The following, primarily from Wikipedia, is now live on tag wikis of each era:
The primary eras of Latin, with approximate dates, are:
- Old (before 75 BC) old-latin
- Classical (75 BC to AD 300) classical-latin
- Late (300–500) late-latin
- Medieval (500–1400) medieval-latin
- New/Modern (1400–1900) new-latin
- Contemporary (1900–present) contemporary-latin
For the spoken Latin of the common people until the 6th century, use vulgar-latin.
For changes in Latin within and especially across eras, use language-evolution.
There is a major oversight here. Between Old and Medieval Latin, there existed spoken Latin. Scholars are pretty clear than the language of Cicero and Caesar or, conversely, Seneca and Quintilian were of a written style we call Classical, but that's not what the common people spoke. The common Latin, called vulgar (from sermo vulgaris) or colloquial, is not a regional variation of the Latinity of the orators, but was the lived language and was concurrent with the literary style.
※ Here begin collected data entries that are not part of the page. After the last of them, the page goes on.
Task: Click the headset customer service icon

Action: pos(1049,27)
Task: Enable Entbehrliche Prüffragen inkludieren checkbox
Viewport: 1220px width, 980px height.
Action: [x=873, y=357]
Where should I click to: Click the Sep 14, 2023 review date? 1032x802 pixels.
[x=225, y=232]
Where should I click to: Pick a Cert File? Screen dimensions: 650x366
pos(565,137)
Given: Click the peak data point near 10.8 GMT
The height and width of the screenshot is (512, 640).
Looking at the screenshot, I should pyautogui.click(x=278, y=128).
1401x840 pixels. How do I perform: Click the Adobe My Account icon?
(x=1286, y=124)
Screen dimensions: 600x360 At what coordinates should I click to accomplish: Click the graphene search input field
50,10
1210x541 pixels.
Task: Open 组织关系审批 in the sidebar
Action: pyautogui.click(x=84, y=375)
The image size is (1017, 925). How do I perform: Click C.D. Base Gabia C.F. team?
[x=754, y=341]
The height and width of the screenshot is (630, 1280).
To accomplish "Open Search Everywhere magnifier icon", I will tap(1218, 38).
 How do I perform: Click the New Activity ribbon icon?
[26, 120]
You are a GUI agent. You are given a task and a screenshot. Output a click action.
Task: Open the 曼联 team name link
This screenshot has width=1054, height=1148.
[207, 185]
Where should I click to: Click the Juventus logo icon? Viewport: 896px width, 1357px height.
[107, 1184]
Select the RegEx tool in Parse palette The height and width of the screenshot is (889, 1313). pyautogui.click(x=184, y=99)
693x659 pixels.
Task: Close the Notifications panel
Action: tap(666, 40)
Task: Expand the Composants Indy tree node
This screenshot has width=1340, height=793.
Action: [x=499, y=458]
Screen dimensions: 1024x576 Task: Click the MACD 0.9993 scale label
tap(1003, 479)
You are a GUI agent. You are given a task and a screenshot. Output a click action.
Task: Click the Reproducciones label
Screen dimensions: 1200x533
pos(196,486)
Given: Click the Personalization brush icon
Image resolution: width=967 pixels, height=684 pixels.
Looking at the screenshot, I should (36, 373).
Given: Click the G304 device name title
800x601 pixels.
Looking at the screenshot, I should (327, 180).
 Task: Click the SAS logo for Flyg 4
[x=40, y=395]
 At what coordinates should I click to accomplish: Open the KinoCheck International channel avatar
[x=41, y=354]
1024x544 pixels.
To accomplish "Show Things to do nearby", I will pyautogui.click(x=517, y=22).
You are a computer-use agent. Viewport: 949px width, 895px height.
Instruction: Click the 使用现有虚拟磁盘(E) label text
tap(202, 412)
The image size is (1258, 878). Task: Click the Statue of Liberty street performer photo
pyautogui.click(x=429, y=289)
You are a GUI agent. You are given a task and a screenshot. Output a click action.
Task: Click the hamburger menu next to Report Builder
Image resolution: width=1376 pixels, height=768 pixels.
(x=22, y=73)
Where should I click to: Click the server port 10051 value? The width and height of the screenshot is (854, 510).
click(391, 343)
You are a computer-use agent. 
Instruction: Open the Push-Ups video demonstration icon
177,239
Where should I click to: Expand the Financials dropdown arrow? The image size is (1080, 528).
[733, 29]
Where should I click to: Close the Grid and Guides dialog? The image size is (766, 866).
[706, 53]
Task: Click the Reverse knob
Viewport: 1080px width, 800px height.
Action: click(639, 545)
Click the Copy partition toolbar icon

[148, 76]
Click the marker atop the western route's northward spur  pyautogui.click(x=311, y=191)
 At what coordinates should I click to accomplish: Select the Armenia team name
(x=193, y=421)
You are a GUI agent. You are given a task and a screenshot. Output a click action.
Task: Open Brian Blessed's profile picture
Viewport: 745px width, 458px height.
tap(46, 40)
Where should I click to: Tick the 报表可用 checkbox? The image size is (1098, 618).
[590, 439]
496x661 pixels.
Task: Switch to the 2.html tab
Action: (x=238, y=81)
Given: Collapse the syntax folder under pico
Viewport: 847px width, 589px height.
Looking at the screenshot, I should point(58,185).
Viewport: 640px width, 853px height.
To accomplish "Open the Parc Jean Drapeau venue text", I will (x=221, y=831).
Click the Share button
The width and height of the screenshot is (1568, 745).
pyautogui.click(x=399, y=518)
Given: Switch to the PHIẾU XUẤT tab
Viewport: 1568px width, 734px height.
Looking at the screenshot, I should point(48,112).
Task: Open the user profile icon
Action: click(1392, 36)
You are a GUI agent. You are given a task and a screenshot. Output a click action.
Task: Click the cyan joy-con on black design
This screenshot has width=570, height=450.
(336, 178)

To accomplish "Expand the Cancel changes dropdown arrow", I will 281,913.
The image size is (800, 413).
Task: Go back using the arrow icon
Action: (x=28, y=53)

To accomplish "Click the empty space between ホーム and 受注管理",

While many will probably come here because of questions of literary Latin (in fact, the overwhelming majority will), surely some will come here for spoken Latin of the Republic and early Principate, and already some questions have been asked about the Vulgate (guess how it got its name!). With that, I propose vulgar-latin, with the initial date left off (so, "spoken Latin until the sixth century").